> [EXERCISE INSTRUCTIONS]:
1. In the account of the gastro appointment, how long did the writer spend in the doctor's office?
2. Extend the account of the gastro appointment, picking up after its final sentence.

Yesterday, I found myself in the gastro doc's office for two and a half hours. We went through in detail my history of eating disorders, veganism, vegetarianism, surgeries, childhood afflictions and allergies, family history. The nurse practioner who spent so much time with me reviewed the results from my last colonoscopy. She told me all the things that could be causing my distress. She told me that the last gastro doc eyeballed my gut but didn't actually do a biopsy for celiac disease. She told me sometimes part of my stomach gets stuck in my esophogus. (!) She said they needed to start over. I began trying to hide my anxiety attack.
She ordered labs to look at my kidneys, thyroid, liver. She ordered an upper scope and colonoscopy for next week. She asked for all sorts of things too gross to list. She gave me a sheet on colitis. She told me a list of other drugs that might help, one of which was steroids.
I started to cry.
I told her one of the ways I manage my eating disorder history is to try very hard to stay in a ten-pound window that is healthy and realistic. I told her I knew it's possible my mother is right and my ED contributed to my current suffering, but that talking about it like that makes me feel like I somehow did this to myself on purpose, which brings back memories of people thinking I did anorexia to myself on purpose, that I am to blame for everything bad that happens to my health. I told her I'm scared of steroids.
She dropped her papers and rolled herself over and touched my arm. She told me she understood and that would be a last resort.
I understand how stupid it sounds to be so afraid of weight gain. Welcome to the wonderful world of ED recovery. I write this here not because I want to scare my family into thinking I'll relapse, but because I work so very hard not to relapse, and I'm always actively managing what I put in my body with that in mind. It's important my doctors understand that if they have choices about which medication to give me, they should not give me the one with a side effect of weight gain. I've been shocked at how willy nilly doctors can be about not telling their patients this pill or that pill could make you gain forty pounds, by the way. It's true that everyone's body responds to things differently -- something I am learning more and more as I get older -- but still. If I were a doctor, I would tell people things like that.
And she said since I'm getting a colonoscopy next week, it won't make too much a difference to eat gluten. She suspects it's not gluten because the situation is so severe, but only a biopsy can tell for sure.

> [RAW DATA]:
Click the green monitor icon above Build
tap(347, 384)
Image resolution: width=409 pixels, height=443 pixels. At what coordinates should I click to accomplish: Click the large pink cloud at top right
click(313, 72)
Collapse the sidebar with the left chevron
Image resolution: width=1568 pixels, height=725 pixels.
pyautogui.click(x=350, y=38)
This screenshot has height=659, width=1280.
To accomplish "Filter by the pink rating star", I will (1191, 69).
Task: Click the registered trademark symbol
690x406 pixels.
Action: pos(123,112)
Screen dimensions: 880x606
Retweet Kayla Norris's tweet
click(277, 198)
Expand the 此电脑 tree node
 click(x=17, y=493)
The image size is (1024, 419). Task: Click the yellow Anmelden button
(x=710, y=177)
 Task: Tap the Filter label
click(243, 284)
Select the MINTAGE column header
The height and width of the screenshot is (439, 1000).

> [EXPECTED RESPONSES]:
1. Two and a half hours.

2.
I went a week without eating any gluten at all. It was actually not as hard as I thought it would be. Eating at home was a snap. Eating out was a giant pain in the ass, but we only ate out one meal in that week I was off gluten. More and more, that's the case for us, especially in the summer. It's so expensive. I didn't realize how expensive eating out was until my husband lost his job last fall and we drastically cut our food budget. However, sometimes it's really fun and necessary and being gluten-free while eating out sucks eggs.
She also bumped up my Welchol to three giant horse pills in the morning and evening to see if that would have any effect. She said at this point, it's just a process of elimination until we figure out what is causing my problems. As I stared at the chart listing all the things that can be wrong with my digestive system, I was pretty overwhelmed. And I felt pretty old.
She asked me, though, to please let her keep trying to find the problem, since I admitted I'd only gone to two gastro docs once each because what they gave me didn't help. I asked her if she thought that was weird because clearly I had a problem, and she said, "You'd be surprised what people will tolerate until it becomes their normal."
Isn't that an interesting sentence? I am so stealing it.
So now that I have absolute, positive verification that no, what's happening with me is clinically significant, otherwise known as ZOMG YOU ARE A FREAK OF NATURE, I'm promising myself I'm going to figure out, at least, what is causing these issues and see what I can do to bring it down to a low roar. Even though the doctor's office called me in a panic this morning because my insurance is changing again and I don't know the new number and won't until July 1. And my colonoscopy is on July 3.
Last night I ate a huge plate of broccoli and mac & cheese. Hello, gluten, my long-lost love.